亀戸江戸時代には水戸方面に向かう近道として引き舟(小舟に旅客を載せて、岸に居る人足が舟に繋いだ綱を曳いて進む)が通った水路がここにあったそうです。治水灌漑のために人工的に開削されたものので実際には真っすぐな流れだったのですが、広重画伯はお得意の奇想でS字に曲げて遠くまで俯瞰で見せ、おまけに雲の向こうの筑波山だか日光だかの山並みまで添えて仕上げています。いつも言ってますが、いくら江戸時代でもそこまで見えません(苦笑)。
この水路、わたしが見た古地図では綾瀬川という名前がついていて、この名は現在まで継承されています。というわけで2025年の現地、葛飾区四ツ木付近の綾瀬川の様子がこちら。
川の上流に向かい北西方向を眺めています。左土手の向こうが平行する荒川の流れ、右側が首都高速中央環状線の高架ということで、往事とほぼ同じ場所に立っているはずなのですが、景色はずいぶん違ってしまっていますね(下段の地図を見るとわかりやすいかと)。
首都高はともかくとして、昔の絵にはここに隣接する大きな川は描かれていません。なぜここに忽然と表れたのでしょうか?
ちょっと調べてみたら、これは広重画伯の魔法ではなくて確かに江戸時代にはこのあたりに「荒川」はありません。明治以降、首都の治水を目的に何度かおこなわれた大工事の末にここに巨大な放水路が新たに造られて、それを今わたしたちは「荒川」と呼んでいるのだそうです。
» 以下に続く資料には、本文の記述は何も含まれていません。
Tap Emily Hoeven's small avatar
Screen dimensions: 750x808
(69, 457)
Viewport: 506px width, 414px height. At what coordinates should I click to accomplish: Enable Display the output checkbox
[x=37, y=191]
綾瀬川どころか荒川も人工河川。ちょっとびっくりしませんか?
手前が綾瀬川。土手の向こうで鉄橋のトラスがかかっているのが荒川です。
薄曇りの天気に加えて、この日はけっこう黄砂が舞っていたのでスカイツリーの姿がすっかり霞んでしまいました。
四ツ木で、荒川のほかにもうひとつ驚いたこと。
最寄りの京成電鉄四ツ木駅が凄い駅でした。
当地は、世界中でサッカー少年を育んだ名作「キャプテン翼」の作者、高橋陽一先生の出身地なのだそうです。だから四ツ木駅はほぼキャプテン翼駅。
構内はキャプ翼キャラクターで埋め尽くされています。
録音し損ねましたが、ホームや駅構内に流れる案内音声もアニメCV。
こんなことになっているとは全然知らずに降り立ったので、いや驚きました。